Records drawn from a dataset

------------------------------------------------------------------------

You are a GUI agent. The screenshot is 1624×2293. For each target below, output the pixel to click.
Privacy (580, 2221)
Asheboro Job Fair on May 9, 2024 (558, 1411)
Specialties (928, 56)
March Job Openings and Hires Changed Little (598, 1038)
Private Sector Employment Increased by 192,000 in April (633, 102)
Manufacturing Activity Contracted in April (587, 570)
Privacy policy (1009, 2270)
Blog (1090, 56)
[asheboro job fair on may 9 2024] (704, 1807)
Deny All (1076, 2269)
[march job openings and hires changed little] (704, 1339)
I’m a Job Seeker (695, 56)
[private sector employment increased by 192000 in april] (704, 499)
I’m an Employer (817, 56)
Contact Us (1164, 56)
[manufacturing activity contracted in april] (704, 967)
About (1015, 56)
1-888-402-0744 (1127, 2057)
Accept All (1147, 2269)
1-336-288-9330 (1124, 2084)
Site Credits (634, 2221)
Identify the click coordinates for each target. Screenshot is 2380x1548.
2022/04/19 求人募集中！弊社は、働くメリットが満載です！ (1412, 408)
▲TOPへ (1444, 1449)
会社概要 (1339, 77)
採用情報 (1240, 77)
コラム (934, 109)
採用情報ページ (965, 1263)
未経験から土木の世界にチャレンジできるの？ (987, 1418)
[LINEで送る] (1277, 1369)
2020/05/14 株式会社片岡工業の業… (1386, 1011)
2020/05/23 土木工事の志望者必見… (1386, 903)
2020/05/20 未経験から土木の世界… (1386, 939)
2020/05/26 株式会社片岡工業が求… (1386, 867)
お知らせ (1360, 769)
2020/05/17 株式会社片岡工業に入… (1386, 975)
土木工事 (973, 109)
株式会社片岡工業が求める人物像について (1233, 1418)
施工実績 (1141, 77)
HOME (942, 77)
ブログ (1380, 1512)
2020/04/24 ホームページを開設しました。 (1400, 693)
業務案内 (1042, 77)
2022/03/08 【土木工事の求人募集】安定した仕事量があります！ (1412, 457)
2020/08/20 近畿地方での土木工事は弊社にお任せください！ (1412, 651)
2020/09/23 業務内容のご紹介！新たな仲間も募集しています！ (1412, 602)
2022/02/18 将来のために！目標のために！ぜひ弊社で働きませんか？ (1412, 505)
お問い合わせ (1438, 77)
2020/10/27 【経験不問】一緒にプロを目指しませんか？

------------------------------------------------------------------------

**Problem to solve**
Only the last part of the entries above is needed: please copy the line with "2020/09/23 業務内容のご紹介！新たな仲間も募集しています！ (1412, 602)" and each line after it exactly.

**Reply**
2020/09/23 業務内容のご紹介！新たな仲間も募集しています！ (1412, 602)
2022/02/18 将来のために！目標のために！ぜひ弊社で働きませんか？ (1412, 505)
お問い合わせ (1438, 77)
2020/10/27 【経験不問】一緒にプロを目指しませんか？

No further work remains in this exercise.